Frank Tramble, vice president and chief communications officer for Howard told Fox News that while he could not comment “substantively” due to pending litigation, the university “is prepared to vigorously defend itself in this lawsuit as the claims provide a one-sided and self-serving narrative of the events leading to the end of the student’s enrollment at the university.”
Newman was expelled from Howard on September 19, 2022, after a series of incidents where he was accused of “racially harassing” his classmates.
In one instance, the lawsuit states Howard students reportedly discovered a tweet from Newman’s personal Twitter account that showed a former Black slave whose back was severely scarred from whippings. Newman’s caption to the picture read: “But we don’t know what he did before the picture was taken.”
According to the lawsuit, Newman claimed the tweet wasn’t intended to be offensive but instead was geared toward commentators who “attempt to explain away videos of police brutality by claiming the victim must have committed wrongdoing before the video started.”
Additional problems arose when the university shifted to remote learning at the start of the pandemic, when students began communicating on online forums and GroupMe chats, Newman claimed in court papers. The lawsuit said the plaintiff found himself the target of classmates’ animosity after he posted a comment on GroupMe in Oct. 2020.
After a symposium featuring an African-American speaker in the run-up to the 2020 election, Newman posted the following on a professor’s forum page:
“Where I part with the Black community is where they believe government solves problems, I only see it causing problems,” Newman wrote on the chat, according to the lawsuit. He asked for further dialogue on “whether: (1) Black voters didn’t question turning to government for solutions, and (2) reliably voting for the same party every election disincentivized both parties from responding to the needs of the Black communities.”
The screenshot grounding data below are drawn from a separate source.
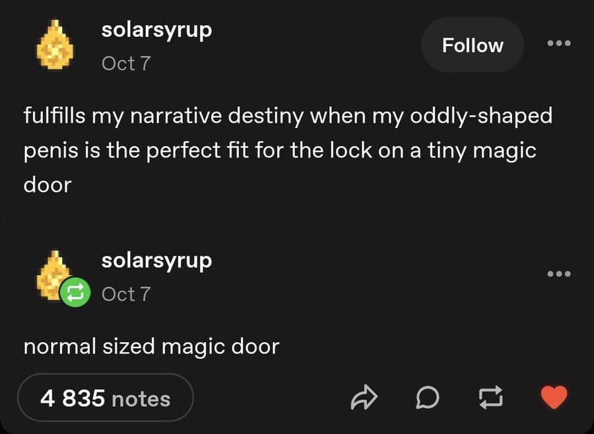This screenshot has width=594, height=434.
Task: Click the line starting 'fulfills my narrative destiny'
Action: pyautogui.click(x=288, y=116)
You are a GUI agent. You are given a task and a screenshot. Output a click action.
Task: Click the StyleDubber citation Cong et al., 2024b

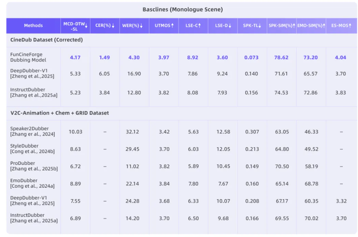click(x=33, y=151)
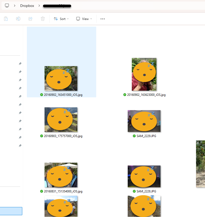Open the See more ellipsis menu
Image resolution: width=205 pixels, height=217 pixels.
102,18
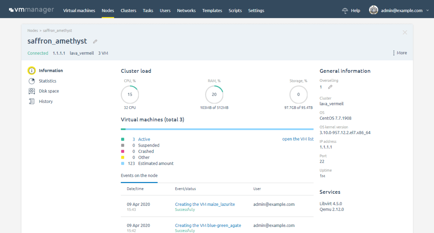Screen dimensions: 434x233
Task: Click the admin account avatar
Action: pos(373,9)
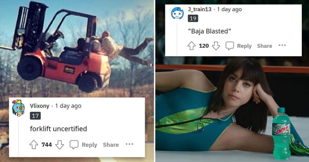This screenshot has width=309, height=162.
Task: Visit Vlixony's user profile link
Action: 40,106
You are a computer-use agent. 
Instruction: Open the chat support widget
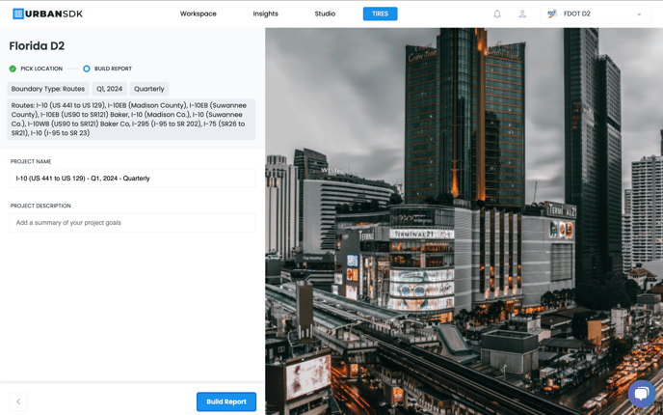[x=641, y=393]
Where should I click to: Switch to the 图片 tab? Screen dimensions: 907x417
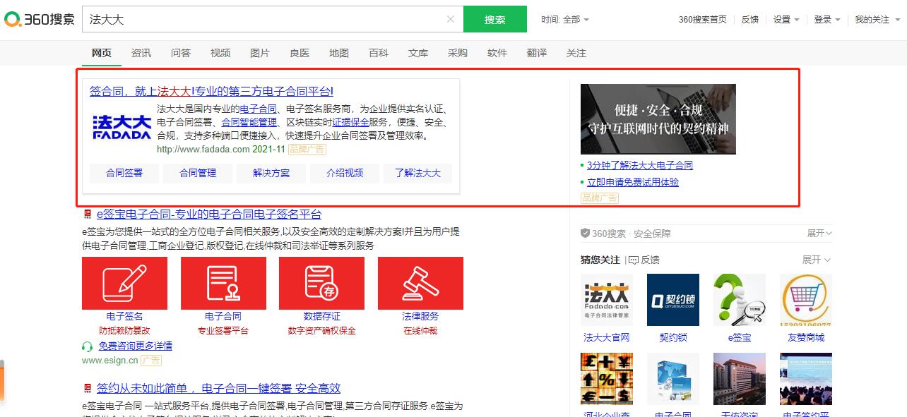pyautogui.click(x=260, y=53)
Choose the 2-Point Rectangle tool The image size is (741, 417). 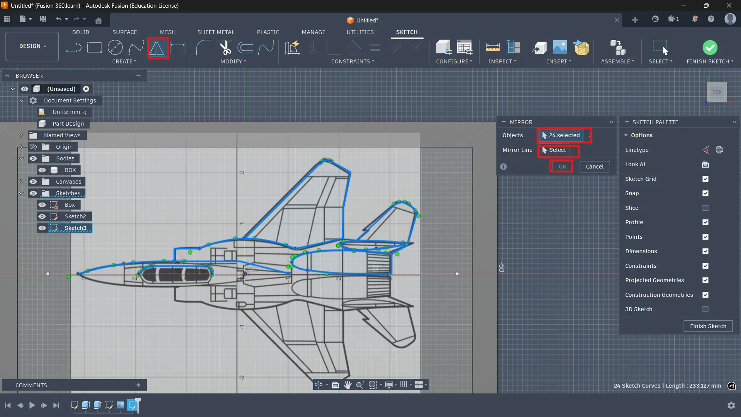[x=94, y=48]
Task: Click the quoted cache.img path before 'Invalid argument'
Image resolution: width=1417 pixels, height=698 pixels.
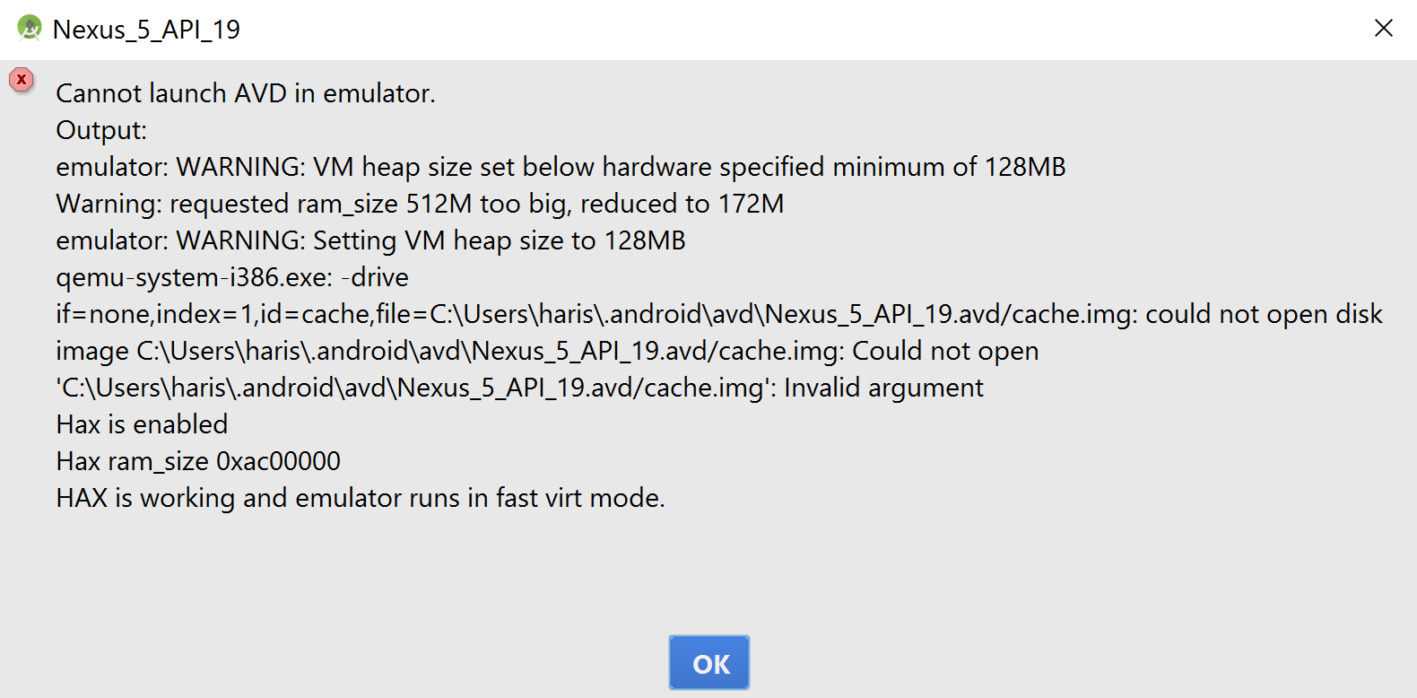Action: [416, 388]
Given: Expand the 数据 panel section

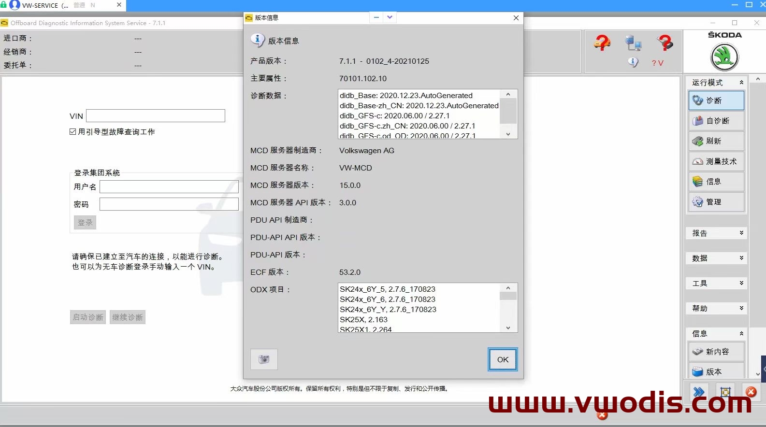Looking at the screenshot, I should pyautogui.click(x=716, y=258).
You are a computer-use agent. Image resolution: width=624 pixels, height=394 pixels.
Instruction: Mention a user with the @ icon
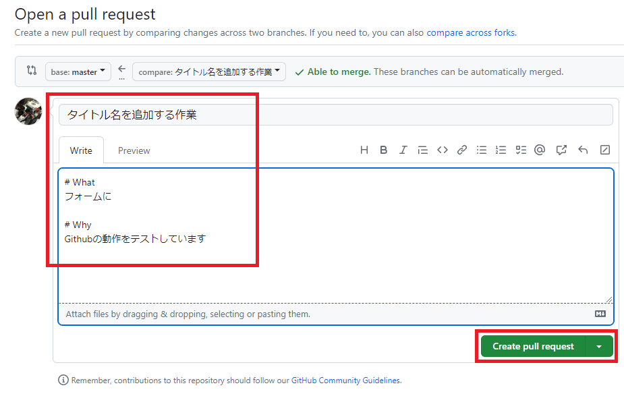coord(540,150)
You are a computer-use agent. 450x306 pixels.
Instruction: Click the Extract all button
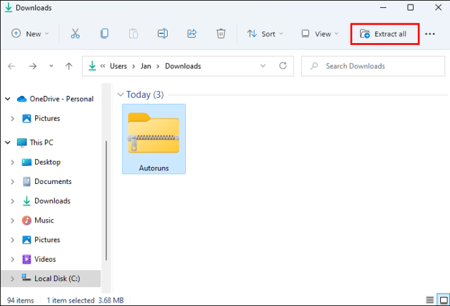pos(384,34)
The former Howard student later said that he felt “utterly disenfranchised” at the school, also comparing himself to a Black student at a primarily White university.
Newman alleged that he faced backlash although he repeatedly explained that he was seeking to learn about the views and experiences of Black Americans. He also claimed that many students started to refer to him as “mayo king” (a perceived reference to his race) and “white panther.”
According to the lawsuit, Newman tried to remedy the situation by sending out a four-part letter to explain his views, but was seen as a “manifesto,” to his classmates, with one student accusing him of “manipulating [classmates’] emotions … as a social experiment.”
Newman said he sent an email on January 26, 2021, to Howard University President Dr. Wayne A. I. Frederick, and cc’d law school dean, Danielle R. Holley, “requesting assistance from Howard administration to address racial discrimination,” as well as “reassurances” that White and Black students are treated equally.
Controversies led to a digital town hall meeting with 300 students to discuss Newman’s allegedly racially harassing classmates. During the town hall, Holley allegedly characterized Newman’s letters as “disturbing in every sense of the word,” according to the suit.
Holley and Newman wound up filing simultaneous complaints, with Holley accusing Newman of “continual harassment of member [sic] of the Howard Law community, and disturbance of the learning environment at the School of Law.” At the same time, Newman claimed Holley had perpetuated “threats,” “discrimination” and a “hostile academic environment.”
In a statement sent to BET.com, Tramble said, “Mr. Newman came to Howard having had a career outside of law and was granted a University scholarship. Mr. Newman then displayed a pattern of antagonizing actions against other students in the law school. “This includes Mr. Newman using the untimely death of a fellow law student to further his views on COVID-19 and the vaccines,” Tramble continued. “After following the University’s disciplinary policies, Mr. Newman was expelled for disruptive and harassing conduct.”